Na última sessão da CMA (17/6/2014) a administração municipal (leia-se Presidente e Vereadores com Pelouros) apresentou uma proposta para a Constituição da Comissão de Acompanhamento da Concessão da Exploração e Gestão Serviços Públicos de Distribuição de Água e de Drenagem de Águas Residuais de Azambuja, que incluía um representante da AdAz (como é de lei) e aceitava a nomeação do Presidente da Comissão por aquela empresa detentora da concessão (Presidente que deve ser escolhido pelos representantes das partes, como é de lei, cujos poderes são de coordenação); perante tal proposta, os vereadores da oposição, sem pelouros, insurgiram-se, não só pelo valor de aumentos atrás referidos, que nunca foram discutidos em reunião de câmara, como pelo facto de a CMA ter escolhido como seu representante um advogado que pode ser muito competente, mas não conhece o concelho de Azambuja.

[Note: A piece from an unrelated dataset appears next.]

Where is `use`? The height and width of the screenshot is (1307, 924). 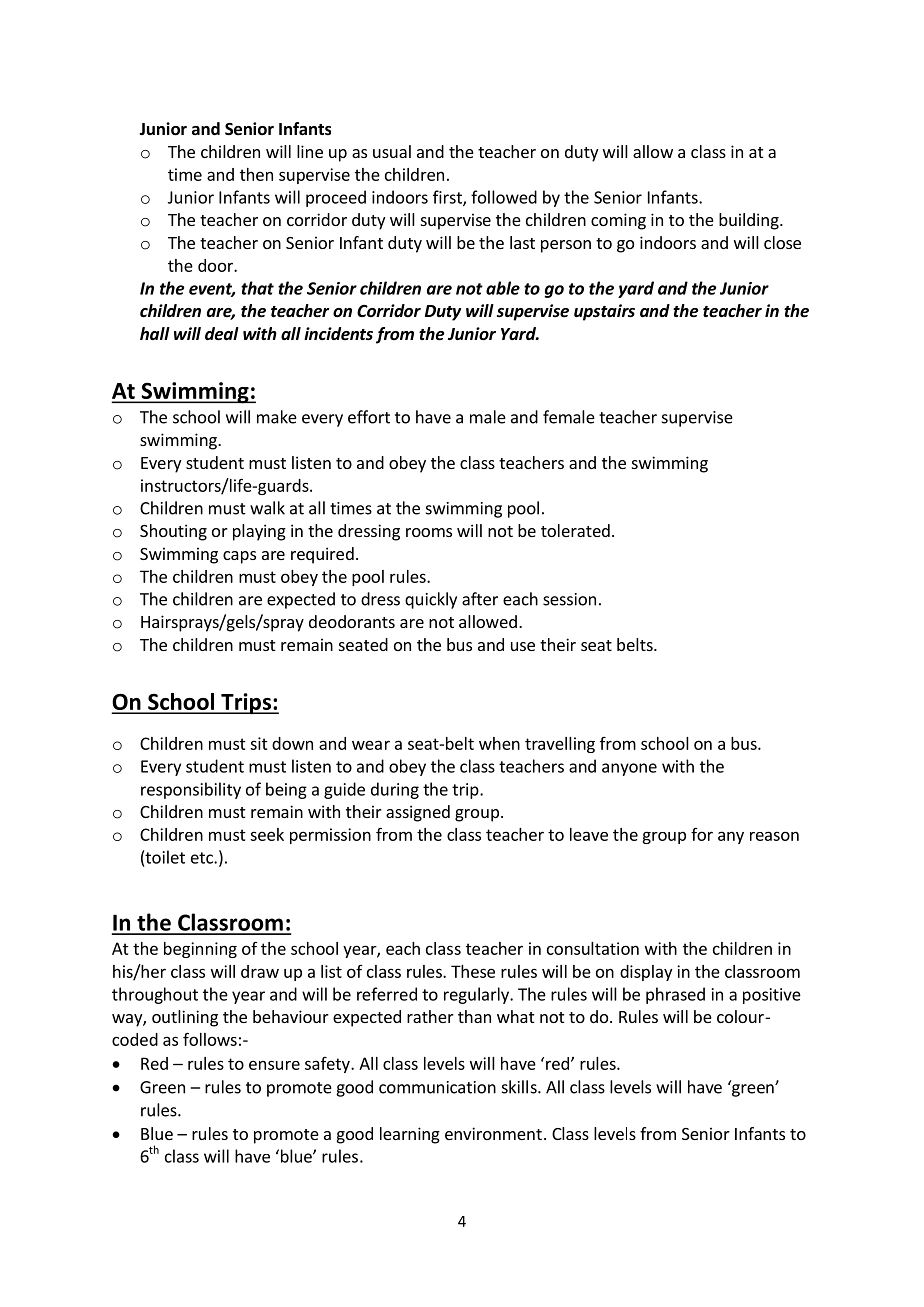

Contrariando a proposta, o vereador Jorge Lopes, da coligação PFNT, fez uma intervenção profunda e bem articulada, utilizando uma linguagem simples, pelo que será uma pena que a administração municipal não a entenda ou faça de conta que não percebe. Na sua discordância alegou que o Presidente da Comissão deve ser nomeado pelas partes, sendo que o representante do município de Azambuja ainda não tem a concordância dos órgãos autárquicos, logo não pode vincular o município.
Também o vereador da CDU, David Mendes, embora menos profundo, foi objetivo e claro na sua posição de que não devemos continuar com este modelo de gestão das águas, saneamento e resíduos sólidos. Mais acrescentou que não via inconveniente que o advogado, indicado pela CMA, pudesse vir a exercer funções de assessor jurídico do representante que viesse a ser nomeado
Em suma, a oposição entendia, e bem, que o representante da câmara deve ser uma pessoa do concelho, com provas dadas na defesa dos interesses dos munícipes e que, a cada passo das negociações, possa informar os autarcas eleitos e a população, em reuniões de Câmara e da Assembleia Municipal.

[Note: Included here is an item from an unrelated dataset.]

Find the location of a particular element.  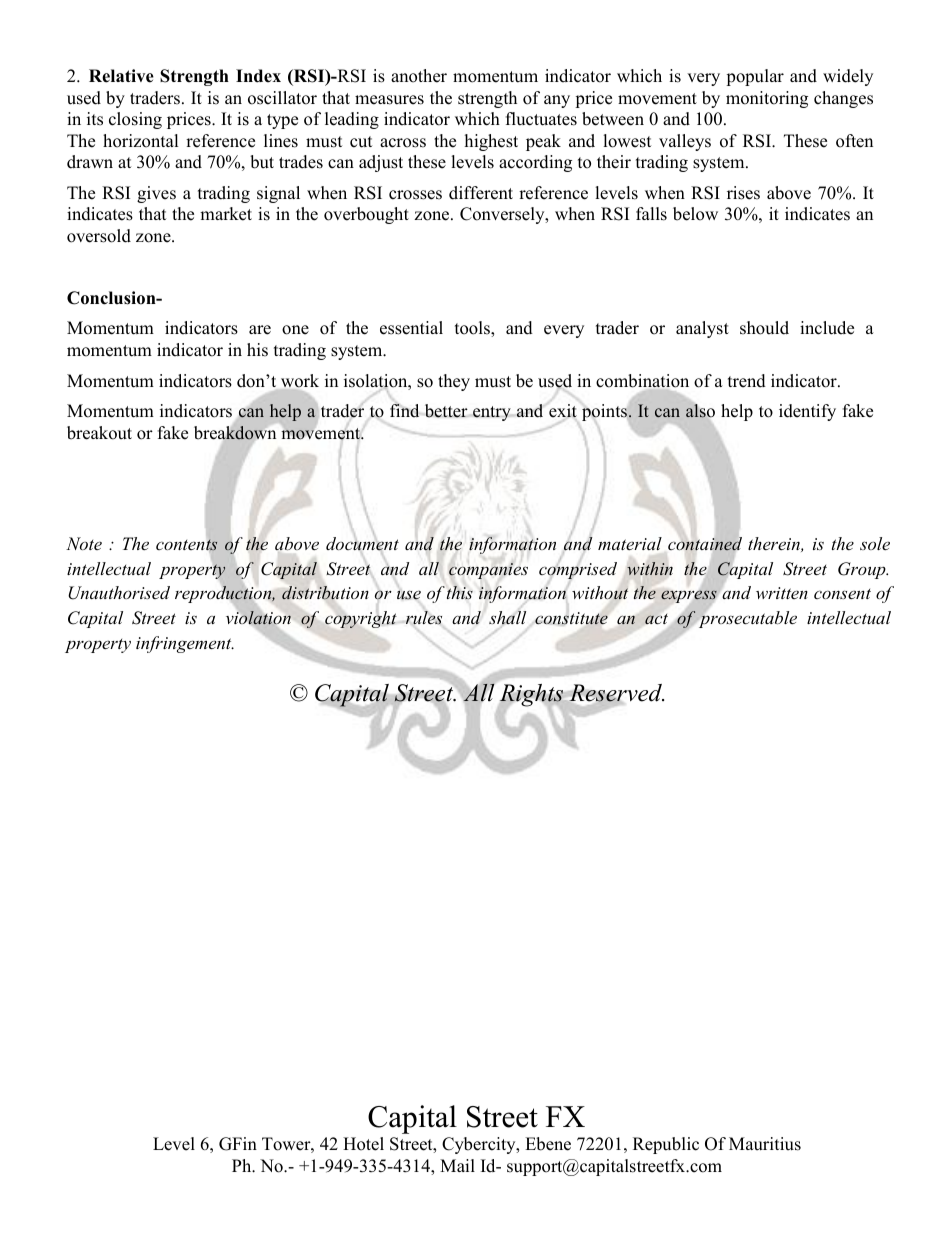

act is located at coordinates (656, 619).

Na sua intervenção, o vereador Jorge Lopes comparou a Comissão indicada com a fábula da raposa que se ofereceu a uma camponesa para lhe guardar o galinheiro. Se bem me lembro da fábula (na versão que eu conheci) uma pobre camponesa andaria muito preocupada com o galo que, dentro na capoeira, não dava sossego às galinhas; vai daí, a raposa traiçoeira, propôs à ingénua camponesa que acabaria com as investidas do galo. Aceite o acordo, a raposa não deixou o galo abusar mais das galinhas, mas foi comendo uma de cada vez, sem o galo se opor, até chegar a hora de comer também o galo.

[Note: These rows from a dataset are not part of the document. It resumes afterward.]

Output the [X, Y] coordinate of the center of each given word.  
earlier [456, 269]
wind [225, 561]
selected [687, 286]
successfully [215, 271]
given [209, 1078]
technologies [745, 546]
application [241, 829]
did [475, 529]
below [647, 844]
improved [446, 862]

Terminando, é minha opinião que para encontrar as melhores soluções para o grave problema que a CMA tem pela frente (se não quiser chutar para o lado) é imprescindível que o Presidente da Assembleia Municipal retome o seu envolvimento no tema da concessão das águas e acolha a solicitação que está a ser feita por abaixo-assinado, para convocação da Assembleia Municipal para ouvir os consumidores.